Problem description: Find the lines below holding the word "agent" and copy each of them.

Dataset extract:

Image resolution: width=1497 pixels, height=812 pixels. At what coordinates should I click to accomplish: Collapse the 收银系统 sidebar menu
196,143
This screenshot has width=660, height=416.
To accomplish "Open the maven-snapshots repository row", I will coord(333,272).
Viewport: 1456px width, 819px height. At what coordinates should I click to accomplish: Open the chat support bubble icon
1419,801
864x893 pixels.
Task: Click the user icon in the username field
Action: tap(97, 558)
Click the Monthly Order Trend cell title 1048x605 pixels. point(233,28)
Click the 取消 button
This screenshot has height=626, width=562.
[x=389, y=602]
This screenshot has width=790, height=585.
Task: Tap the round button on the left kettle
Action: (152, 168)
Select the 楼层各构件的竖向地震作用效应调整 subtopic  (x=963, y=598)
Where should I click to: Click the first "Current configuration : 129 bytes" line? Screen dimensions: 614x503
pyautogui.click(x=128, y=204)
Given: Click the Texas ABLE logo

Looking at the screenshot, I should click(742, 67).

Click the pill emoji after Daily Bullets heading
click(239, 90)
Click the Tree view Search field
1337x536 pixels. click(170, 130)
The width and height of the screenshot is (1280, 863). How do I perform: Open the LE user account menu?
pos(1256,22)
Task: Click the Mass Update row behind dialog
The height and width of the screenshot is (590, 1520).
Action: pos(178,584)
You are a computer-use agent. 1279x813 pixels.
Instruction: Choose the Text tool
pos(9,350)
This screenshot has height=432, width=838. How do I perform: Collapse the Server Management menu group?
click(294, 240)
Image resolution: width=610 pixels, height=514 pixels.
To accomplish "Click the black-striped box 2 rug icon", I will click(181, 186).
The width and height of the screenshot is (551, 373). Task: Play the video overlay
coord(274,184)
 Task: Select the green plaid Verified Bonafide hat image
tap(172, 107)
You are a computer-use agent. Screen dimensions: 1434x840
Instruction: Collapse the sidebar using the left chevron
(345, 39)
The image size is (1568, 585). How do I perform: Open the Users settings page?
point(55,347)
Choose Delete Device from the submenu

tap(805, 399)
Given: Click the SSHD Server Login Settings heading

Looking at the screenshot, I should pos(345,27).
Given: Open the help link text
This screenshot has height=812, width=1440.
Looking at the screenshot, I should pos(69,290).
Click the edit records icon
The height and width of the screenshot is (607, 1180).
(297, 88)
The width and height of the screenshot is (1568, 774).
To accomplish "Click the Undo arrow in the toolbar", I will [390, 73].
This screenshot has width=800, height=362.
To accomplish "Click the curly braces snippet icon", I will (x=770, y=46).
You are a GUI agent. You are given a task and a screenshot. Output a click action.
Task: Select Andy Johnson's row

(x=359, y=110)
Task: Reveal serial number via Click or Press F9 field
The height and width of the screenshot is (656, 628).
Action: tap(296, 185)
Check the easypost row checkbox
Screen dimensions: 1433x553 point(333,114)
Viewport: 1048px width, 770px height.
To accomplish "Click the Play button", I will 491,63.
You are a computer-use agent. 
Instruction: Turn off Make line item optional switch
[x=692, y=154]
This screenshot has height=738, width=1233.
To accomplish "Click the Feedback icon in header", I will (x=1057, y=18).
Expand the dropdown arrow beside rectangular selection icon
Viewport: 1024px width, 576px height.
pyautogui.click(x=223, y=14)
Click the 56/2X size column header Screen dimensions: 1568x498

Solution to the exercise:
You are a computer-use agent. 1279x813 pixels.
You are a computer-use agent. Screen dimensions: 1434x840
You are a GUI agent. You are given a task and a screenshot. Output a click action.
You are a computer-use agent. 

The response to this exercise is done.